当时她很确定自己要读新闻系,有两个选择可以考虑,一是那年清华开始招新闻系了,但到她们县城只有一个名额。二是去一个普通的大学,但这个大学的新闻系还比较有名。夏玥考虑再三,觉得还是专业为重,毕竟她喜欢的是新闻本身,而不是名牌大学的名气,难道不是吗?当然最重要的是,她觉得清华这个名额太难了。

分数线出来之后,比预想的稍微好一点。上报考的那个学校是没有问题了。但令夏玥震惊的是:或许因为所有人都像她这么想,导致报考清华新闻系的人非常少。她们班上一个比夏玥考得分数更低,但却冒险填了清华的那个同学,被录取了。

这毁了夏玥的整个暑假,一时间在她脑海中翻腾着的关于未来的所有计划都消失殆尽,剩下的全是翻来覆去的折磨:自己是不是太差劲了?为什么不敢填呢?为什么把这机会让给了一个完全不如她的人?

她脑海中浮现出那个女同学平凡而无辜的脸,不敢相信自己竟然输给了她。暑假同学聚会的时候,她坐得离她很远,拼命逃避自己愤懑的痛苦。但当其他人都去祝贺她时,她犹豫了很久,最终还是去了。她想当个更好的人,而不是一个容易嫉妒的人。但她握着对方的手说的却是:“你运气真好。”

所以19岁的夏玥进入大学之后要做的第一件事,就是展现自己对所有人一视同仁的友好以及掩盖自己的好胜和自负。

那一年他们在新校区,军训是沿着周围当时还没被建设改造摧毁的山脉行走,并在一个山谷里打了真枪。清晨他们被从被子里叫醒,哨子声孤独又尖锐。迷迷瞪瞪的少男少女们前后走着,走到中途队伍完全散开,变成了三三两两的并行,教官们也睁一只眼闭一只眼,陌生的新生们相互交谈起来。
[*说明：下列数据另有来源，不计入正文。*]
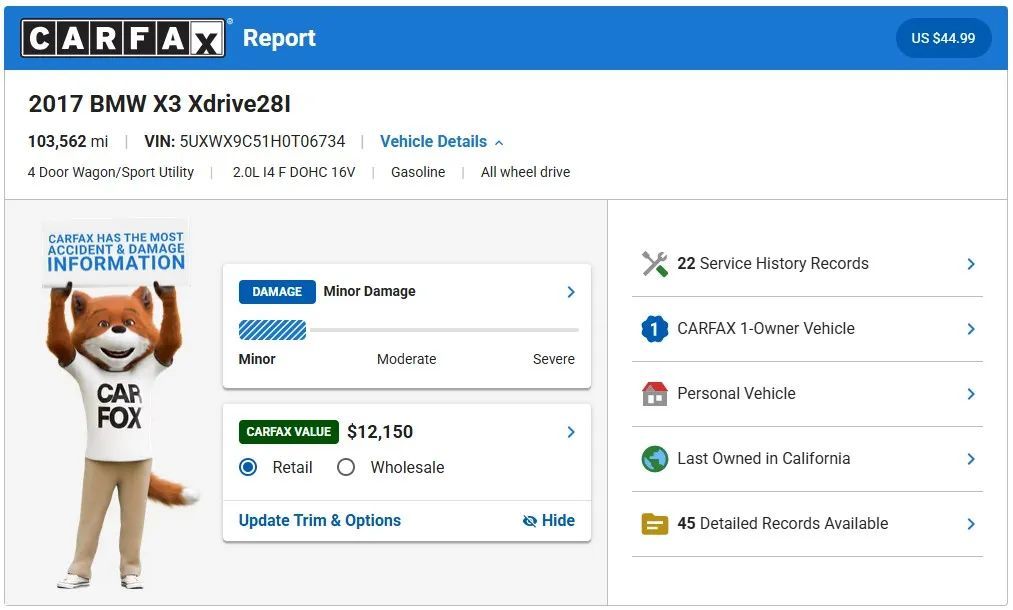Click the wrench service history icon
Viewport: 1013px width, 610px height.
point(654,264)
夏玥后面的女生虽然往前走了几步与她并排,却全然没有跟她说话的打算,只是为了避免被落下或者被视为可以交谈的对象而索性率先选择了夏玥作为伙伴。两个人默不作声地并肩前行,越走越快,甚至走到了队伍的最前面。到了那个打靶的山谷,两个人气喘吁吁地停下来,对方终于说:“我叫陈潇。你是叫夏玥吧?我听到你们宿舍的人这么喊你。”
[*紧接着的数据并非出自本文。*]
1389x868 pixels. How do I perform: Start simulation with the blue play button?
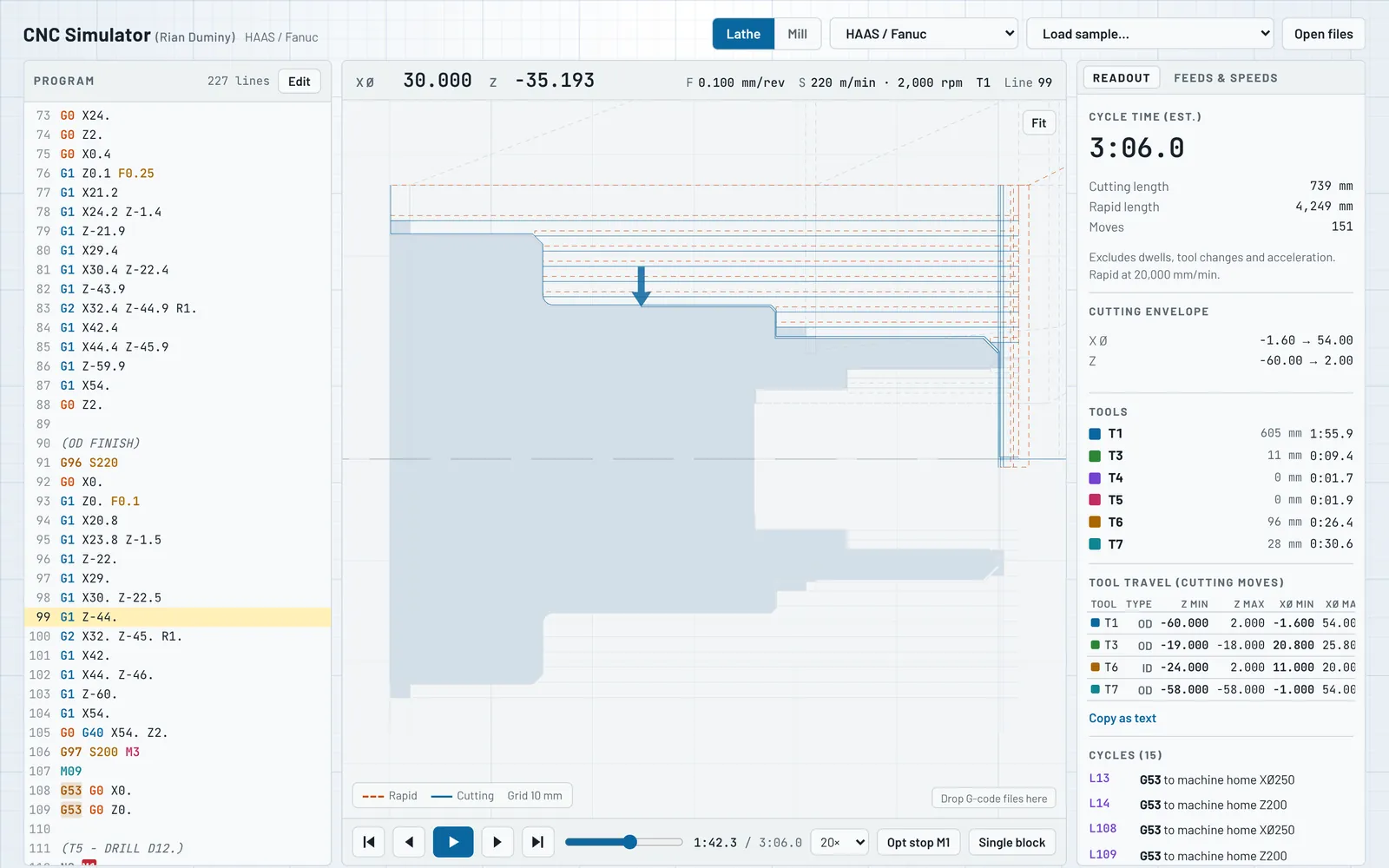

两个人被分为一队打靶,在空旷的山谷间没有人真的能瞄准。手中的枪震得肩膀一阵痛。之后每个人都拿了一颗子弹壳作为纪念,只有陈潇没有拿。

“有什么意思?”她说,“我不收集垃圾。”

19岁的夏玥当时还不能分辨这是真的酷或者是装出来的酷。她完全被陈潇吸引了。

陈潇就在她们隔壁宿舍,她对自己宿舍的女生们一点兴趣也没有,经常在走廊大声呼唤夏玥的名字,喊她一起去水房打水,或者一起吃食堂。但如果夏玥去找她,喊她一起去做什么,她却经常躺在床上不肯下来。本来她是下铺,却死乞白赖跟别人交换到了上铺去,一个人闷头在上面不知道做什么。虽然陈潇喜怒无常,但夏玥却没什么抱怨。就好像因为陈潇本身很特别,连带她也变得特别了。
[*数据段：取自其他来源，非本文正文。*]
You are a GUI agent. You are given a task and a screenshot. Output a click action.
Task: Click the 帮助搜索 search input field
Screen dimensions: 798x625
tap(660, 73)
那是新世纪之初,感觉到处都清洁并且在等待什么事情发生。新校区去市区只有一班公交车,被困在这郊区的荷尔蒙加倍燃烧起来,但与此同时他们又非常害羞、谨慎。

陈潇虽然对女生们兴趣寥寥,跟男生们却迅速打成一片。她毋庸置疑得漂亮,齐肩的长发,流畅而白皙的脸,以及一双向上挑起的眼睛,相当妩媚,看上去比其他女生都大一点,可能是因为总是露出成熟的表情。讲话时她喜欢将头发顺到一边,一边说话一边玩着发梢。下课后她跟男生们在阳台上聊天哈哈大笑,还主动跑去看他们踢球。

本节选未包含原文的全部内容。